In some of these cases the issue of whether zombies are “people” for the purposes of the law – particularly constitutional law may of course be an issue. It would seem clear that a comatose human being, unable to move by itself and kept alive by a life-support system, is a person. Why then is an undead human being, able to move about and terrorise others, not a person, and hence protected by the Constitution and able to have standing like normal people? Blood-sucking doesn’t count: if it did, half the legal profession would be un-people. I would argue that as sentient human beings, zombies are people, and if born within the US before becoming undead are still citizens.

Hence, in the first case, the ordinance requiring zombies to be splattered on sight deprives zombies of their constitutional rights, and urging citizens to defy the ordinance is not only lawful but completely proper.

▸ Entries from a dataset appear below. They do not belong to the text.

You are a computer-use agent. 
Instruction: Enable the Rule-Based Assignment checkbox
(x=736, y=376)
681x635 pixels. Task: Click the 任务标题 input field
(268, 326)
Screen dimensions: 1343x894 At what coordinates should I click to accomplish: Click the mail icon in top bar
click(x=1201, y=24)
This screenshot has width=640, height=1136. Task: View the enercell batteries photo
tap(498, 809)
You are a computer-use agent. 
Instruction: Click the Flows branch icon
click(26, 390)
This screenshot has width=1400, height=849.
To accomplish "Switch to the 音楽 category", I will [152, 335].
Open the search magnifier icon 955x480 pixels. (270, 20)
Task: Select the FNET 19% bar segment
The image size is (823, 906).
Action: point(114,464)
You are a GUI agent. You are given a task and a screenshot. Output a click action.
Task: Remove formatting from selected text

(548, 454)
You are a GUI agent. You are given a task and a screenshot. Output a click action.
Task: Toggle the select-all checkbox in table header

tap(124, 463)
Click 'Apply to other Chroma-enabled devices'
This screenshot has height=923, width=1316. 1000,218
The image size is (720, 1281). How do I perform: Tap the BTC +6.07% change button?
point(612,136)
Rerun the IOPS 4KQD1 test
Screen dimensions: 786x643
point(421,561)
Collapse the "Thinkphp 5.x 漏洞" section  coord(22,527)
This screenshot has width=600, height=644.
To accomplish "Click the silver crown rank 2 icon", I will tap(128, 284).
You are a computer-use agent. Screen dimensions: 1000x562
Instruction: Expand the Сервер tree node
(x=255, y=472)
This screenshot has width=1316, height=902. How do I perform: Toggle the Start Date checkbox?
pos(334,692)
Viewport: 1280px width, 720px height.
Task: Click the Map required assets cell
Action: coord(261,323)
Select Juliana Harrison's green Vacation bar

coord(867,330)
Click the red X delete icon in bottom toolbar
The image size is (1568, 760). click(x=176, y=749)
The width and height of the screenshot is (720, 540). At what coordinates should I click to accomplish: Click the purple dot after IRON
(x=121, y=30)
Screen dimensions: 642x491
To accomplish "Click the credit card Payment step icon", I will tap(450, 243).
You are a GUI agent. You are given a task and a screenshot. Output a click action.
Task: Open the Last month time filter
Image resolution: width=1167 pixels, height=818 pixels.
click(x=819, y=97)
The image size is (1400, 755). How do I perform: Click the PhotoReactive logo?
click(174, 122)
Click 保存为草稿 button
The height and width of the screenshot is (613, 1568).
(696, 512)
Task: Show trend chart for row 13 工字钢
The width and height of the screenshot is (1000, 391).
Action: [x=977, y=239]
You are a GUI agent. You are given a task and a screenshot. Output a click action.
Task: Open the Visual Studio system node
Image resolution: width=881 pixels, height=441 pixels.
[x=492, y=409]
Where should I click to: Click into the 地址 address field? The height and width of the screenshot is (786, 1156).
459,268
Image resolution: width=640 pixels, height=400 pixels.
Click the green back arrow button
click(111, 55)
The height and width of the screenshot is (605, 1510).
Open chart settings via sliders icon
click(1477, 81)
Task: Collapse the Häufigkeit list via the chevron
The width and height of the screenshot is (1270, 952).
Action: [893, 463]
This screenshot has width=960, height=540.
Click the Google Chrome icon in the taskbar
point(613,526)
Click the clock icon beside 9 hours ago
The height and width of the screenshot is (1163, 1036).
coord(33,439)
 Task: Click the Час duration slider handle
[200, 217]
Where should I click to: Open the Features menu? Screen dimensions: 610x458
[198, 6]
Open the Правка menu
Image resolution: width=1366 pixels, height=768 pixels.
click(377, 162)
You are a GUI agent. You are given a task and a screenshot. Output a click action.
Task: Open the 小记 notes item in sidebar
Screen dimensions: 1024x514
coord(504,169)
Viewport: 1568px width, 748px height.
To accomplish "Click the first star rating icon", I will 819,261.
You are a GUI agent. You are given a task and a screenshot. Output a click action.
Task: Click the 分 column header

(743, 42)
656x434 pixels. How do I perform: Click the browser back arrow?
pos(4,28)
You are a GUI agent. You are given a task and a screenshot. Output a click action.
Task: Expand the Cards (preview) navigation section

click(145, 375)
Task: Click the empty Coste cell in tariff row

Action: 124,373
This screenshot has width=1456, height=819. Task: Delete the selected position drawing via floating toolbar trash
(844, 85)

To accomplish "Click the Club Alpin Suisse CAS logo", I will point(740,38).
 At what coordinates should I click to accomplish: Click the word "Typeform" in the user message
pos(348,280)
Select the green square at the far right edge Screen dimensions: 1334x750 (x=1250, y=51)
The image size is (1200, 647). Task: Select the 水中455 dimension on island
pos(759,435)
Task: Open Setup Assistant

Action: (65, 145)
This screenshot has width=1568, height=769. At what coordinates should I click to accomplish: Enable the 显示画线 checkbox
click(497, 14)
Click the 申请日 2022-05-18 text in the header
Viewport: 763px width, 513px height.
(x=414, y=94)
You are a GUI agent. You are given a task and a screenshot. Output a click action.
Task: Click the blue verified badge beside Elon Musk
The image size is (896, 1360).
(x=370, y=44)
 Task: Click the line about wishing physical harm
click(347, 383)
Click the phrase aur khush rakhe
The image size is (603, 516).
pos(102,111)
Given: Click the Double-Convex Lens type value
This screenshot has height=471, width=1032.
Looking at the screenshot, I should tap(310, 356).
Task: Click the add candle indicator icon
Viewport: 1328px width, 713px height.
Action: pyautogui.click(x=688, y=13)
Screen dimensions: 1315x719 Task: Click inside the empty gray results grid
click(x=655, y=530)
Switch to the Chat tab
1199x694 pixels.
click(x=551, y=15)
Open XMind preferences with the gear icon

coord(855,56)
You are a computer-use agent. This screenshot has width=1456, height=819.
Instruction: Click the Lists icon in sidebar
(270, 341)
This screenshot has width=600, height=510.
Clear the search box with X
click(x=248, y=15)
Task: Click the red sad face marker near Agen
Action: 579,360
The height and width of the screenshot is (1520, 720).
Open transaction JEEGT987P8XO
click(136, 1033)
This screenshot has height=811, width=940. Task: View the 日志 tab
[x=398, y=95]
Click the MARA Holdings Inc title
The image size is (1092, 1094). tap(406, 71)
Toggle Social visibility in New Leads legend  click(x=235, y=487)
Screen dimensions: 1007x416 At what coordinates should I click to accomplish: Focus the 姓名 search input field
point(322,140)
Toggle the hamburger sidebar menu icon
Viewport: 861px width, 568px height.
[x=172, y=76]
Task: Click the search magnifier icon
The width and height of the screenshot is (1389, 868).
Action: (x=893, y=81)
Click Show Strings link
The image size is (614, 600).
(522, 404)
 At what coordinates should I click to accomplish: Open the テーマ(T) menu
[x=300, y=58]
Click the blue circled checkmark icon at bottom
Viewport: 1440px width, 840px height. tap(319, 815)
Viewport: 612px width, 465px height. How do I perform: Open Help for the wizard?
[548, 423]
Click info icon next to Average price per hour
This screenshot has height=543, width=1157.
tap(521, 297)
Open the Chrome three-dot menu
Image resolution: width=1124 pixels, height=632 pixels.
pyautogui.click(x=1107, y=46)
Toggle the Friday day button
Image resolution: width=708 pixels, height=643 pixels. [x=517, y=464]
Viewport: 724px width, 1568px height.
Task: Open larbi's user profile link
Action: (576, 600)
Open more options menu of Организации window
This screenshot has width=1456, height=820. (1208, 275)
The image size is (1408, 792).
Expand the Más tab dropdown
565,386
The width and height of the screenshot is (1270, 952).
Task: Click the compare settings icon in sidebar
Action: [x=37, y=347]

Okay, but we’re deviating from the hypo, which assumes the ordinance to be a constituionally valid measure. The law generally distinguishes between mere unconsciousness and a brain state that meets a definition of legal death, be it entire brain death, lack of neocortical function, or the ever popular persistant vegetative state. Most zombie material represent zombies to be individuals who have suffered recent medical death, but whose lower brain processes have been stimutated by radiation or infection to cause the body, though dead, to react to stimuli, such as the presence of nearby brains. To my thinking, this no more makes them alive than the electricity that made Galvani’s frog’s legs twitch. At any rate, zombie infestation is usually potrayed as a cataclysmic event, and recognizing the rights of zombies to unlife, liberty, and the pursuit of brains would be tantaount to the dooming of civilization. “The Constitution is not a suicide pact.” Terminiello v. Chicago, 337 U.S. 1 (1949) (Jackson, dissenting).

I can’t help but wonder if the “Castle Doctrine”/“Stand your Ground” law would apply in this situation—a zombie, after all, if it is considered human, is then merely a person suffering from a (contagious?) medical condition that invariably leads them to attempt to attack, kill, and/or consume any non-zombie person they encounter, and leaves them nigh-invulnerable to anything but a fatal injury.

One then has to wonder if the mere presence of zombies in public places constitutes illegally entering a premises uninvited. I should note that, assuming they were actually legally declared dead previous to becoming zombies, a bystander might then reasonably believe that the zombie was in fact violating local ordnances concerning improper disposal of human bodies by not remaining lawfully in their graves.

The situation would of course be complicated if some legal do-gooder managed to have the declaration of death overturned.